Fragmento del documento:
● ● ● ● ●

Acepto albergar la intención de matar al niño, que por ello soy vulnerable a escarnio y descrédito, que falto a la generosidad, que cómo me atrevo a. Y ése es precisamente el problema que pienso abordar aquí, que adjudicarle un eterno estado de inmunidad infantil a todo movimiento emergente, contra el cual la crítica no sólo es imposible sino indeseable, pervierte cualquier legítimo intento de radicalizar estructuras, salvo que lograr exactamente lo opuesto, reforzarlas, sea el objetivo que en realidad se persiga en la isla agobiada.
Comencemos por poner en duda la condición emergente en sí. ¿Cuál es el “límite de edad” para que una causa, movimiento o agenda transformadora pueda seguir siendo considerada “emergente”? ¿Es la emergencia un sinónimo de espontaneidad o colindamos aquí, peligrosamente, con la hipertrófica inmadurez? ¿Es “emergente” aquello que es nuevo en nuestro medio cultural pero asumido/criticado/superado en otras comunidades? ¿Es indispensable tener que revivir el proceso emergente de otro lugar en el propio, o sería posible ahorrarse pasos, caídas, derrotas ajenas, o incluso descartar el recurso de entrada por incompatible o simplemente irrelevante?
Conviene aclarar el alcance de fenómenos con los que intento dialogar aquí. Reconozco que en cualquier lista algunos podrían sentirse incómodamente aludidos, o incluso agredidos, sobretodo por la identificación tradicional del arquitecto (que ha sido mi espacio de formación) con el oficialismo institucional. “¿Cómo un arquitecto va a entender el valor del “grass root” cuando su agenda es y ha sido servirle de lacayo al poder?”, dirán, con legítima suspicacia, algunos. Quisiera pensar aquí que mi propia trayectoria y ocasional expresión pública pueda dar fe de mi falta de fe en los arquitectos, la arquitectura y las escuelas de arquitectura, así como el entramado institucional que los cobija y emplea, tanto en esferas públicas como privadas. Invoco, como defensa preventiva, que tanto el gremio como mi imaginario personal de quién soy y a qué respondo nos consideramos mutuamente excluyentes, que ellos allá y yo acá, que yo no soy parte de, ni aspiro a serlo. Estas aclaraciones vergonzosamente autobiográficas confío en que disipen los escepticismos que a flor de piel existen contra la opinión de un arquitecto. Es decir, que para el récord, no lo soy, y me siento privilegiado en ocupar esa zona fronteriza, por no decir, laboriosamente auto-gestionada de alma en pena, marginado, expulsado, si se quiere decir.

● ● ● ● ●

Material:

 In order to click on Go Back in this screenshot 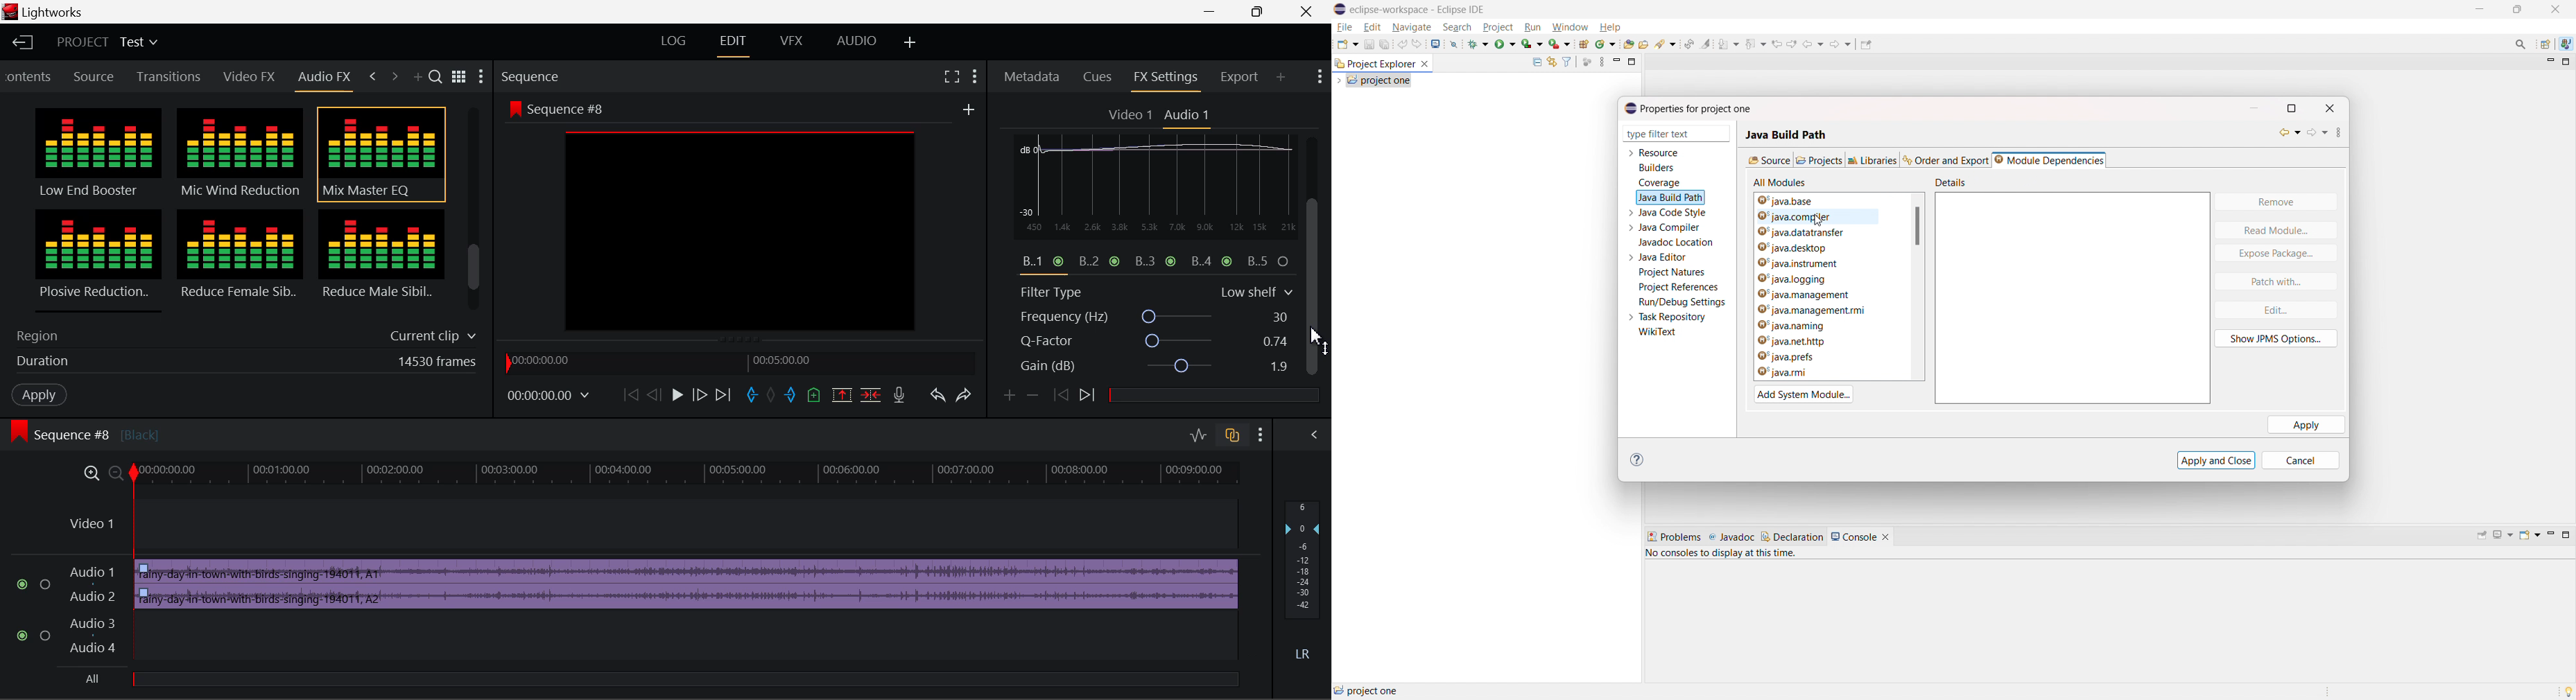, I will do `click(654, 395)`.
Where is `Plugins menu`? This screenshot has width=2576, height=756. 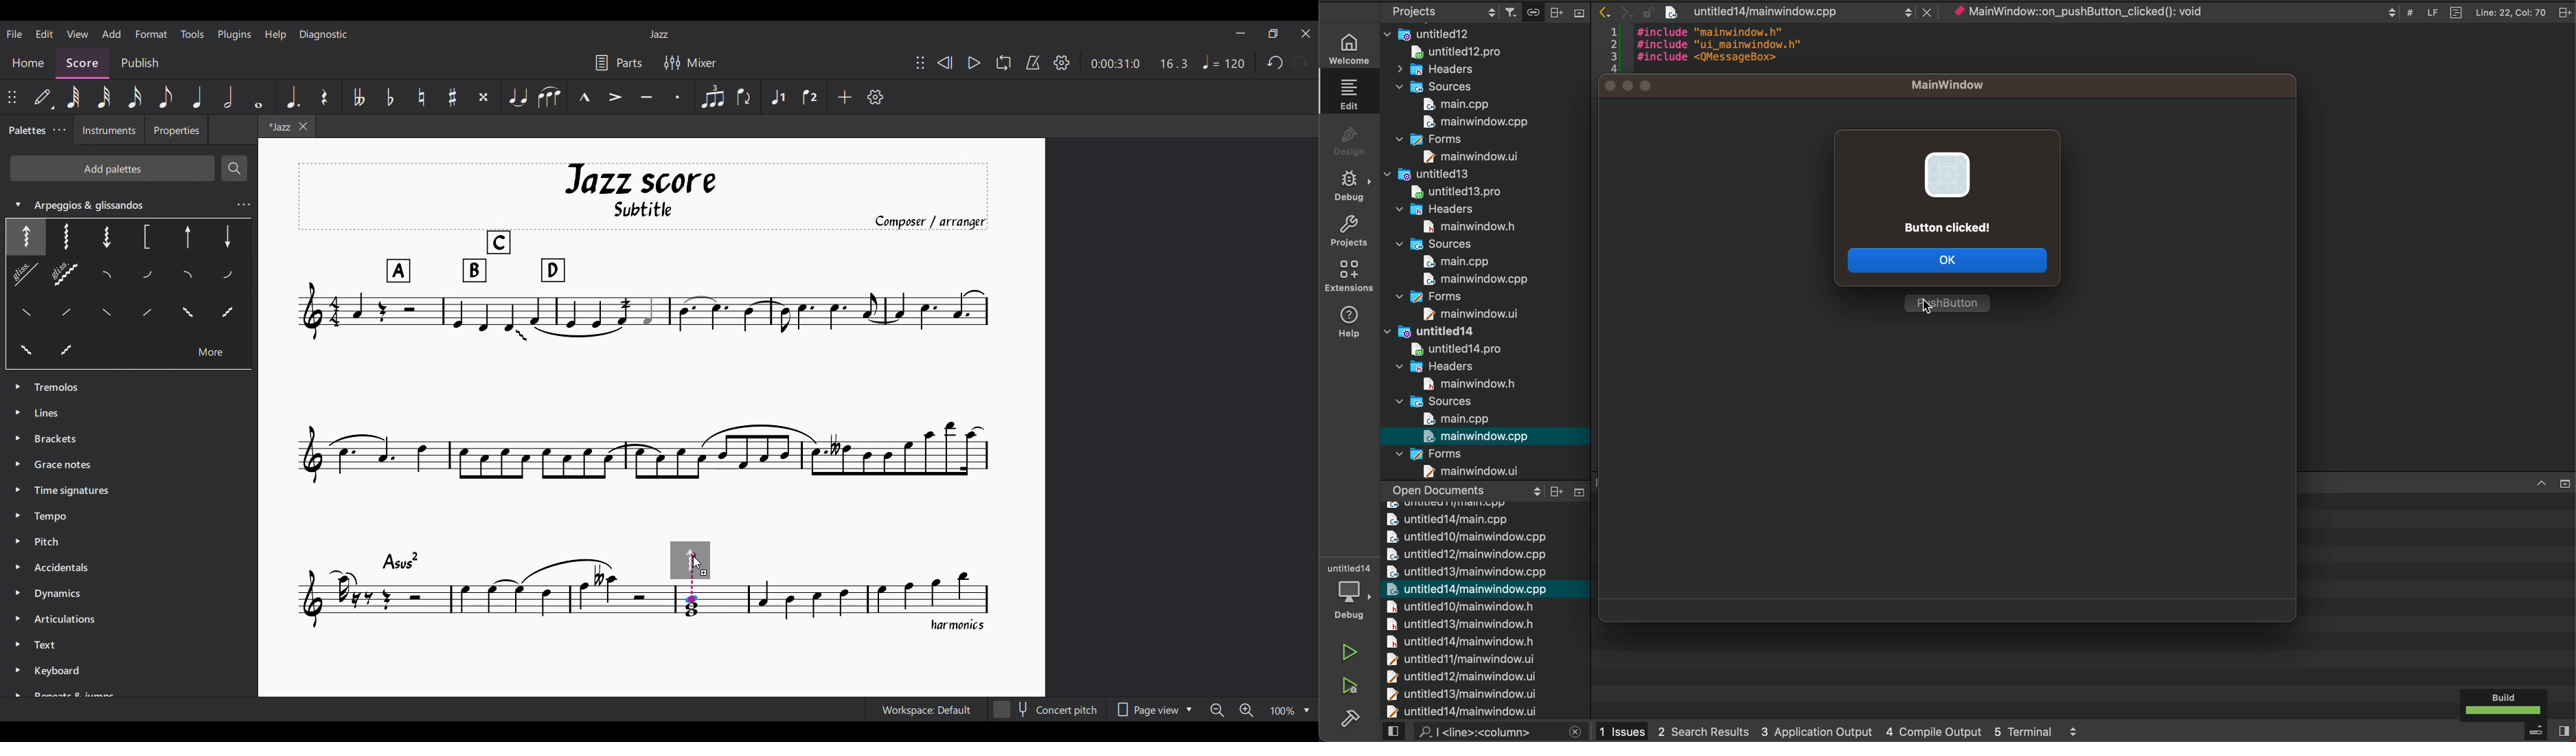
Plugins menu is located at coordinates (234, 35).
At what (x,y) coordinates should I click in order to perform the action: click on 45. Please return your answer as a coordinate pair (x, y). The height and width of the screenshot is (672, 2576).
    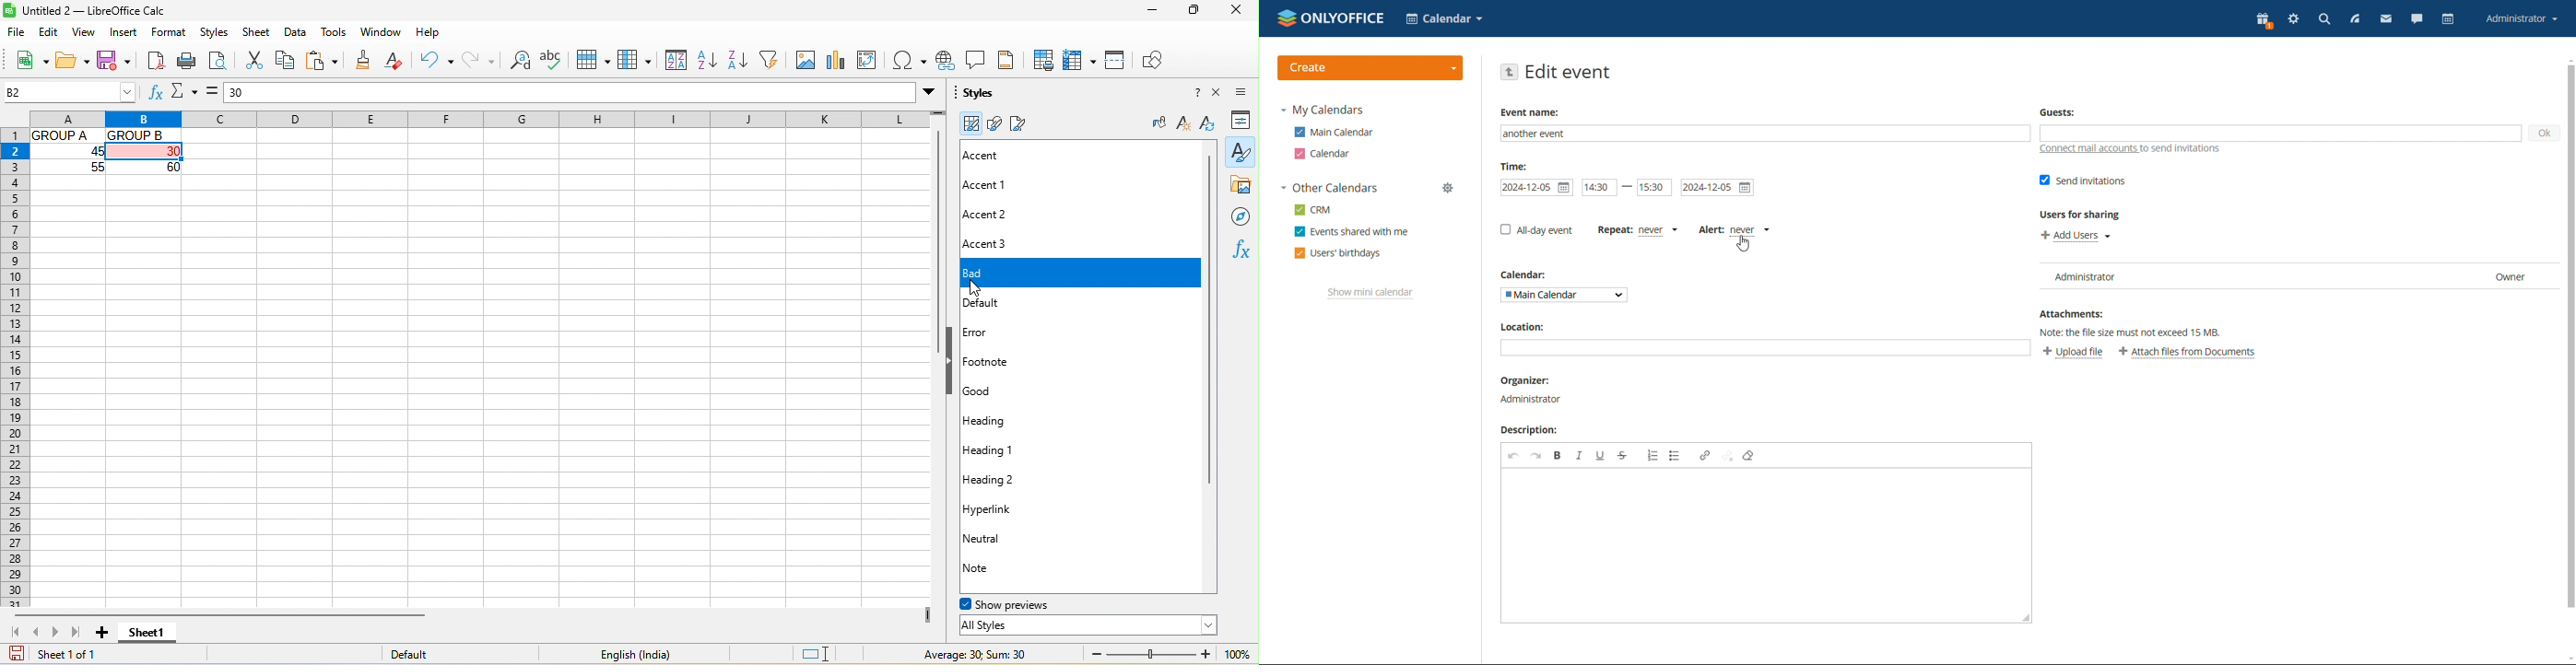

● ● ● ● ●

Ejercicios:
a: Saca del ensayo sobre los movimientos emergentes, tal cual aparece, la parte que empieza con las palabras que contienen "Acepto albergar la" y acaba con "la isla agobiada.".
b: Sigue escribiendo el ensayo sobre los movimientos emergentes desde donde se queda.

Respuestas dadas:
a:
Acepto albergar la intención de matar al niño, que por ello soy vulnerable a escarnio y descrédito, que falto a la generosidad, que cómo me atrevo a. Y ése es precisamente el problema que pienso abordar aquí, que adjudicarle un eterno estado de inmunidad infantil a todo movimiento emergente, contra el cual la crítica no sólo es imposible sino indeseable, pervierte cualquier legítimo intento de radicalizar estructuras, salvo que lograr exactamente lo opuesto, reforzarlas, sea el objetivo que en realidad se persiga en la isla agobiada.

b:
Por eso y por muchos más detalles de una biografía que no es el tema aquí, comparto el espacio del excluido, me identifico con él, creo comprenderlo por experiencia propia, y es precisamente por esa relación afectiva que me resulta angustioso atentar contra el status quo del margen, del activismo organizado, de los movimientos de alegada resistencia, gente con la que suelo tener más afinidad que con, digamos, Zoraida Fonalledas.
¿Quiénes son los “emergentes” de mi maldición? ¿Cuál es su perfil y qué les ha hecho blanco de mis insensatas críticas? Probablemente los conocen y han visto. En general, comparten un mismo desprecio hacia el gobierno y la estructura tradicional de los partidos políticos, actitud perfectamente entendible. Se disocian de la estética del consumo conspicuo y adoptan, por moda o convicción, “otra” estética, algo así como abajo el nilón arriba la tela de saco. Fetichizan la alimentación orgánica (aquí admito haber sucumbido también al vicio portlandista) y el contexto rural desde donde se gesta (ahí dejo de comulgar con ellos, soy rabiosamente urbano). Coquetean con distintos niveles de la cultura “vintage”, cuidando de no caer en el hipsterismo, fenómeno del cual consistentemente reniegan. Aunque hablan de crisis ambientales, alimentarias, de falta de participación democrática, sus rituales tienden a la sectarización, al distanciamiento profiláctico de la masa, y sí me joroban mucho diría que al más auto-complaciente y desinhibido esnobismo. Admiten existir en una serie de escenarios post-factuales, tales como el post-racismo, la post-política, la post-crítica, y muchos otros más, porque no es fácil seguirle la pista a cada nuevo post. Si la modernidad era de los “ismos” aglutinantes, en el universo de lo emergente todo es un post atomizador, la marca de alguna nueva forma de escepticismo objetor que da base al corillo.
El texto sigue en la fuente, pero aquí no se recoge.